As the title says i own a Compak k10 fresh conical grinder. The problem is that i cant find replacement burrs anywhere. I m talking for the 68 mm burrs with 3 holes(NOT 4).

Only Bella Barista have in stock the redspeed ones that cost around £329 . The normal ones are out of stock.

I ve sent Compak two emails which they ignored.

I ve asked around the UK but noone knows anything.

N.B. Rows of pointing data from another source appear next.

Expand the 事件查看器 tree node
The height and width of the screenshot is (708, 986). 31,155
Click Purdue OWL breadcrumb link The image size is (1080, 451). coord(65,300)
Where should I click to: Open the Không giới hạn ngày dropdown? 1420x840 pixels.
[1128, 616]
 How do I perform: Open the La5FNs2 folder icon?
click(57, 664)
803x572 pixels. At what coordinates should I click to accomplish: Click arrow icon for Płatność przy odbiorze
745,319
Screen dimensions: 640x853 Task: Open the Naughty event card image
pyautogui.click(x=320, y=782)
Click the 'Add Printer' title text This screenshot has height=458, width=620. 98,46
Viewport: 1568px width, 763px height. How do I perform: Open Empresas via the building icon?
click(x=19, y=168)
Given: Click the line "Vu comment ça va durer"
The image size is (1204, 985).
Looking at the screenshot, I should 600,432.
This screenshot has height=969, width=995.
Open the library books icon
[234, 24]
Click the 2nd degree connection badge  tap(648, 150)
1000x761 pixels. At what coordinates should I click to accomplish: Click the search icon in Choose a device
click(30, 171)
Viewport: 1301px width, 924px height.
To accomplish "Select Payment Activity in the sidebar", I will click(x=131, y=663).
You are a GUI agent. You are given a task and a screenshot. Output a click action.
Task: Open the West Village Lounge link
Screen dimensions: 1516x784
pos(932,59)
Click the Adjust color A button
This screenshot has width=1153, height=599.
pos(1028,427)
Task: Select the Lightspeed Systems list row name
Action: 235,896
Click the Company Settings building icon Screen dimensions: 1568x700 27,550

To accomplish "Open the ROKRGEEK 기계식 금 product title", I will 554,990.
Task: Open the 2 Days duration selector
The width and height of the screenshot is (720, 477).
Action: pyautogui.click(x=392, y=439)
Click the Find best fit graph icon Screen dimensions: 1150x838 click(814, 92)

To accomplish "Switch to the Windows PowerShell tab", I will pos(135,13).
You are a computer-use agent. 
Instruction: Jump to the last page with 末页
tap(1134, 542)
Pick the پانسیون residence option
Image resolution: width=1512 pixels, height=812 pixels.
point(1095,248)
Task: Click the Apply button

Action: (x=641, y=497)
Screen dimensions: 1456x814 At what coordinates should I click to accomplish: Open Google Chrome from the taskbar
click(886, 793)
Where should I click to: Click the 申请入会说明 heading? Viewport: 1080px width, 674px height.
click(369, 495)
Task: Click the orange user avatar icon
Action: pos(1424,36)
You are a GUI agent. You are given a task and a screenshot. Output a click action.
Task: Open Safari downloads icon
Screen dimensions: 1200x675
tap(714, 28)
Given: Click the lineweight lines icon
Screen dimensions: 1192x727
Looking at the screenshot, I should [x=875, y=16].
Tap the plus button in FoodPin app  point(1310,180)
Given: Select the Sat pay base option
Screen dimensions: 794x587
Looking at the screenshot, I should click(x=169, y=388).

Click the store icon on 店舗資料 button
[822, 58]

If anyone of the forum could help it would have been great.


----------



## PeterL (Aug 5, 2015)

How old is this to need new burrs and more so how many shots has it done as the fresh is less than 18 months old then I suspect you need the redspeed ones.. just saying


----------



## GlennV (Mar 29, 2013)

I got my last set from @foundrycoffeeroasters.com. Great service.


----------



## thanasisnas (Sep 11, 2013)

Thanks for your answer PeterL. The grinder is 4 years old and i had used it at my coffee shop. It is the k10 Fresh as i described. I can find the redspeed but the cost is around £320 which i think is too much. I have send emails at Compak but i got no response. Those grinders are doing a great job BUT is you cant find replacement parts anywhere then you better stay away from those. I ll go for Mazzer or Mahlkonig next time and this is what i reccomend everybody.

Glenn thanks for the answer but i m afraid they dont have anymore left


----------



## Tiny tamper (May 23, 2014)

Hi @thanasisnas I have found a set for you they are in Australia at £130, I have emailed them asking for a postage quote on your behalf.

This is the site :- http://www.dipacci.com.au/blades-burrs-compak-k10-fresh-conical-genuine-3-ho


----------



## Tiny tamper (May 23, 2014)

Update :- can you please send them a photo of your burrs and give them your delivery address.

Email them at this address :- [email protected]


----------



## thanasisnas (Sep 11, 2013)

Woooooow....thank you very much for that @Tiny tamper . I m going to email them ASAP . Thanks again


----------



## Tiny tamper (May 23, 2014)

thanasisnas said:


> Woooooow....thank you very much for that @Tiny tamper . I m going to email them ASAP . Thanks again


No problem m8 let us know if you get sorted out


----------



## pj.walczak (Sep 6, 2017)

You can also try with Coffe-Tech, they are Polish distributor of Compak. They can order everything from Compak (I have ordered several spare parts already for my K6 nad K10) - http://www.coffee-tech.pl/kontakt

If you are OK with burrs without Compak Logo, direlcyt form ItallMill you can also send email to Atp-Czesci: [email protected]


----------